Pomorska gościnność

Pomorska gościnność

W jednym z obozów szkoleniowych SS ulokowanych w Borach Tucholskich pracował kancelista Bernard Bukowski, do którego codziennych obowiązków należało segregowanie bieżących dokumentów – prywatnie związany był z polską partyzantką. Pewnego dnia przez ręce kancelisty przeszły rozkazy, z których wynikało jednoznacznie, że w nocy z 8 na 9 czerwca 1942 r., pociągiem pośpiesznym relacji Kętrzyn-Berlin, podróżować ma sam Adolf Hitler. Wiadomość o tym fakcie dotarła do kolegów Bukowskiego z organizacji „Gryf Pomorski”.

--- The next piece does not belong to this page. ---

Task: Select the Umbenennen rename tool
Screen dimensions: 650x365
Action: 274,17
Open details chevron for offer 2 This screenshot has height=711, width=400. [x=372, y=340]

W ramach powitania Fuhrera członkowie konspiracyjnej struktury zdecydowali się poluzować przęsła podtorza w Strychu koło Zbylewa, a następnie przepuścić asekurującą skład lokomotywę, by po jej przejeździe rozkręcić torowisko do końca.

„Po godzinie 2 w nocy lokomotywa ciągnąca pociąg pospieszny wyskoczyła z szyn, a wagony spiętrzyły się i stoczyły z nasypu, miażdżąc znajdujących się w nich pasażerów – żołnierzy i cywilów. Okazało się, że byli to członkowie doborowej gwardii Hitlera – Liebstandarte SS” – pisze prof. Stefan Raszej. Do ocalałych ogień otworzyli ukryci w zaroślach partyzanci, po czym wycofali się bez strat.

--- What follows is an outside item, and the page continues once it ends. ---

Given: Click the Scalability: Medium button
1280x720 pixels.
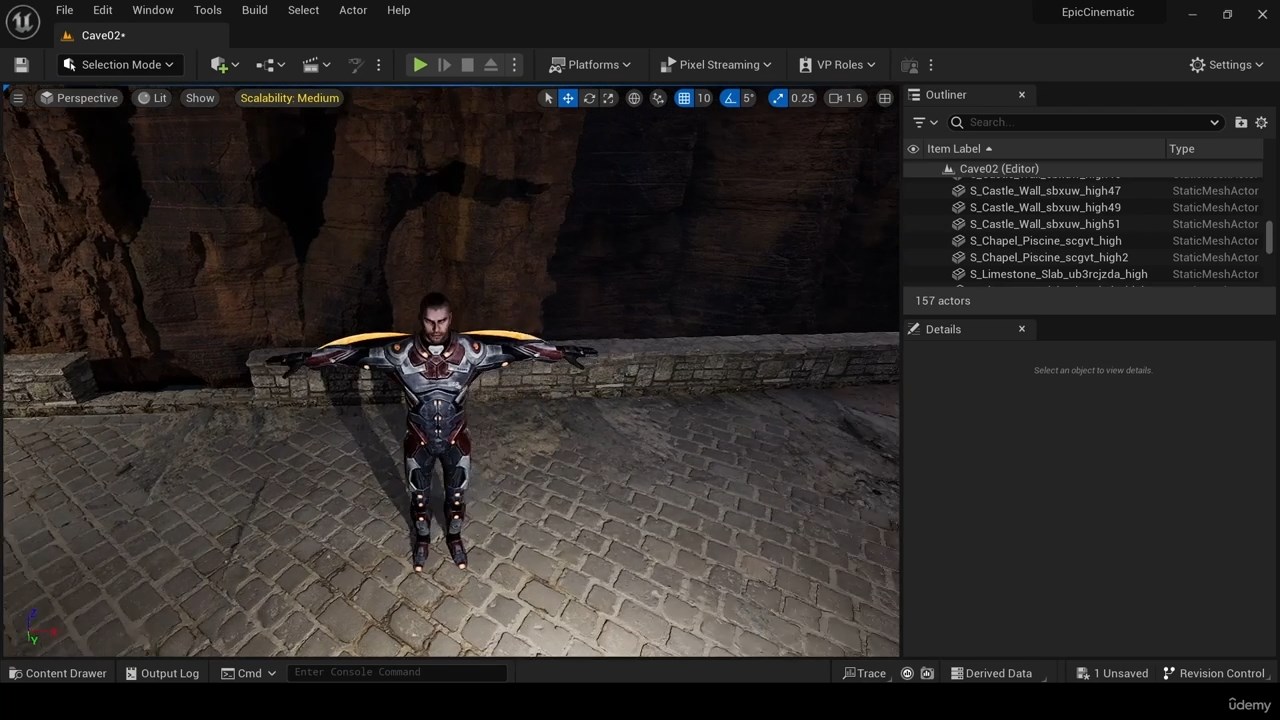Looking at the screenshot, I should click(x=289, y=98).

Niestety wśród zmienionych w poskręcany złom wagonów nie było osobistej salonki Adolfa Hitlera. Wódz zdecydował się przełożyć swoją podróż i zanocować na zamku w Malborku. Gdy spał, w wyniku zamachu na jego życie zginęło około 200 Niemców, w tym prawdopodobnie dwóch nazistowskich generałów.

Co ciekawe, 12 dni później „Gryf Pomorski” wykoleił kolejny, tym razem wojskowy skład, w którym wg źródeł z niemieckiej kolei również miał znajdować się Hitler. Zniszczenie tego pociągu spowodowało bardzo dotkliwe i brutalne niemieckie pacyfikacje, skutkiem których konspiracyjna organizacja postanowiła zaniechać tego typu akcji.

O doprowadzeniu do wrzenia całej niemieckiej administracji na Pomorzu najlepiej świadczy fakt, że za głowę organizatorów zamachu wyznaczono nagrodę 100 000 marek niemieckich, którą po drugim ataku podniesiono do 250 000. Dla porównania Feldwebel (odpowiednik polskiego sierżanta) z dodatkiem frontowym inkasował jedynie około 85 marek miesięcznie, zaś robotnik z Generalnej Guberni miał szczęście, jeśli dostał 20.